This paper studies matrix completion problem when side information about users and items is given that can be exploited in recommendation. Unlike existing methods such as induced matrix completion or geometric matrix completion that tries to explicitly exploit the auxiliary information in factorization methods to reduce the sample complexity to mitigate for data sparsity, this paper introduces a multi-graph convolutional neural network to complete the partially observed matrix. The authors conducted through experiments on synthetic and real datasets and compared the proposed algorithm to existing methods that demonstrates the effectiveness of proposed method. The presentation of the paper was mostly clear. The claimed contributions are discussed in the light of existing results and the paper does survey related work appropriately. Regarding the quality of the writing, the paper is reasonably well written, the structure and language are good. Overall, on the positive side, the paper has nice results, proposes an interesting algorithm, and experiments are thorough and compelling. But the paper lacks enough novelty, and in my opinion the main contribution of this paper is the generalization of recently proposed convolutional neural networks on a single graph to multiple graphs, not particularly interesting.
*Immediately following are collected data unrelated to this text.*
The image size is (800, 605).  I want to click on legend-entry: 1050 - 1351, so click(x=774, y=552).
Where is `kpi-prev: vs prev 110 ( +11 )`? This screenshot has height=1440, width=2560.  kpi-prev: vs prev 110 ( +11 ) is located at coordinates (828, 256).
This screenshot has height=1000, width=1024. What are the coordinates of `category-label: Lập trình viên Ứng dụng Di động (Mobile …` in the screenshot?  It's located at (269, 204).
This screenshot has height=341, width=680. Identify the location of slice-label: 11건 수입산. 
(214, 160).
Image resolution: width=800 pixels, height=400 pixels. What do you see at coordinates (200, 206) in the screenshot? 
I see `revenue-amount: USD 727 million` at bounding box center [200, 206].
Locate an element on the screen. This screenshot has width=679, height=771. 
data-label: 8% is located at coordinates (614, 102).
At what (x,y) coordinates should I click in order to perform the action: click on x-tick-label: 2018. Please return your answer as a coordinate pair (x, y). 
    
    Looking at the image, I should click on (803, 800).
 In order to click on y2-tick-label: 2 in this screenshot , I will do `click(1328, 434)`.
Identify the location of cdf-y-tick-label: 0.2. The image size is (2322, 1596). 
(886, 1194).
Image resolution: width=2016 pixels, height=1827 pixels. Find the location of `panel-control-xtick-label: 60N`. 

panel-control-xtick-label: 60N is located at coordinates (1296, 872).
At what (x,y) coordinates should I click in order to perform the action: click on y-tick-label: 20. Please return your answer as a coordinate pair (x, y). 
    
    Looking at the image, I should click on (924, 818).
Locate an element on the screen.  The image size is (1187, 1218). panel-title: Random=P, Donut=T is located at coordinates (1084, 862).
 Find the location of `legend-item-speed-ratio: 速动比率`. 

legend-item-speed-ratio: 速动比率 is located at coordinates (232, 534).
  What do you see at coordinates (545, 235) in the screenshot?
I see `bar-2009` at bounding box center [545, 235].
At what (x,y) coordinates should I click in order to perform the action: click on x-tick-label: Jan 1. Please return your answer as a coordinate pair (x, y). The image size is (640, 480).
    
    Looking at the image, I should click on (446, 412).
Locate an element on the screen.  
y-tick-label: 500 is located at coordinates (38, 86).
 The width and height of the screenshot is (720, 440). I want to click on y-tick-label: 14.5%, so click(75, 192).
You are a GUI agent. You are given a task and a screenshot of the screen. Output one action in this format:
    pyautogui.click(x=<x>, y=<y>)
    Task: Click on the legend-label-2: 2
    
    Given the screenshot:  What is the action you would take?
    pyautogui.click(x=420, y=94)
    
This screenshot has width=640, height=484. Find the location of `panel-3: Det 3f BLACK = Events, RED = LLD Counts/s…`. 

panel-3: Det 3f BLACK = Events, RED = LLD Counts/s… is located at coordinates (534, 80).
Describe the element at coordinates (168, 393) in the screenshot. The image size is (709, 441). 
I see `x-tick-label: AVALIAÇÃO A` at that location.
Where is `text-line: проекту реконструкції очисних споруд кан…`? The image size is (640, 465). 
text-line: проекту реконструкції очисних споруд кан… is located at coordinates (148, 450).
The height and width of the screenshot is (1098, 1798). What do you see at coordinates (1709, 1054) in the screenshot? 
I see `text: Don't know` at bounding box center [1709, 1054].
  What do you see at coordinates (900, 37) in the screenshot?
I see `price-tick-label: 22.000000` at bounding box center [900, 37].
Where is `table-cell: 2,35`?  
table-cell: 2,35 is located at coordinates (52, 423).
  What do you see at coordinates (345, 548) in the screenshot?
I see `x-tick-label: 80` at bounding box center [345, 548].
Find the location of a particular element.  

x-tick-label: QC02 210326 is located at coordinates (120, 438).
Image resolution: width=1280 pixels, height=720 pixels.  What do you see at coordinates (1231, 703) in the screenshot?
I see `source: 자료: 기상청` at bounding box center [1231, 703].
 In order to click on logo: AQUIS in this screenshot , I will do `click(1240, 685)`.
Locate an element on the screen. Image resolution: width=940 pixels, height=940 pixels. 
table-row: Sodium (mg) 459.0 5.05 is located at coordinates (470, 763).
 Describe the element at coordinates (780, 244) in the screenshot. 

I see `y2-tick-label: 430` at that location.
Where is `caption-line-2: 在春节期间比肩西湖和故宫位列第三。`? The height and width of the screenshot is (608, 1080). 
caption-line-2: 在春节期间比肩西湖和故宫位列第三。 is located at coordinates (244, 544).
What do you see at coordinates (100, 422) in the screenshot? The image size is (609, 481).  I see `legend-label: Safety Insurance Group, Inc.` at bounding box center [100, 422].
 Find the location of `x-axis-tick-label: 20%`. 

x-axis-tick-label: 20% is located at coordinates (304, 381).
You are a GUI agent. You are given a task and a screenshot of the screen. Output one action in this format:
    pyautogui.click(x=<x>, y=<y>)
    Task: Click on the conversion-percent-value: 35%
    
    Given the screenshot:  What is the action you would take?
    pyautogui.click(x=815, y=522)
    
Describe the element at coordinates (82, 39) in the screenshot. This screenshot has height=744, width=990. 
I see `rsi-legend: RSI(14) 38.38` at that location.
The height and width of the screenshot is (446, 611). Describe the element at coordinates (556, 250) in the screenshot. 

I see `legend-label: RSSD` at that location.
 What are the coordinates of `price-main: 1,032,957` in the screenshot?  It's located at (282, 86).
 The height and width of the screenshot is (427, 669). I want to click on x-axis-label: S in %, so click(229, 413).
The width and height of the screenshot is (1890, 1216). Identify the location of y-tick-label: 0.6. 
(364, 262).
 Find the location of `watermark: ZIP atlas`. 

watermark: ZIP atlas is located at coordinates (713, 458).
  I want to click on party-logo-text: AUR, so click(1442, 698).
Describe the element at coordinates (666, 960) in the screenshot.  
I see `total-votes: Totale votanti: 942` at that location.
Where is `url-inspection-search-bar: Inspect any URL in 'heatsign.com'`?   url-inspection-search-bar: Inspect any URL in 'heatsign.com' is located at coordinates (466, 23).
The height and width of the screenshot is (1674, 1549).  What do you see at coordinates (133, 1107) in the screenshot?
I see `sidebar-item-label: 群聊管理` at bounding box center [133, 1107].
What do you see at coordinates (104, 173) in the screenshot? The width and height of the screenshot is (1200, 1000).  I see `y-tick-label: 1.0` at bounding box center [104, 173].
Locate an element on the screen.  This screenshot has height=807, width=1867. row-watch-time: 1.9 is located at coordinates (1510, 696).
In short --- Paper --- The paper introduces a Neural Network (NN) architecture which targets matrix completion with graph-based constraints on rows and columns of the matrix. The proposed architecture builds upon graph convolutional NN (which are extended to multi-graph setting) and recurrent NN. The efficiency of that architecture is demonstrated on standard data-sets. --- Review --- The paper is clear and complete, and the proposed architecture is interesting and efficient on the considered datasets.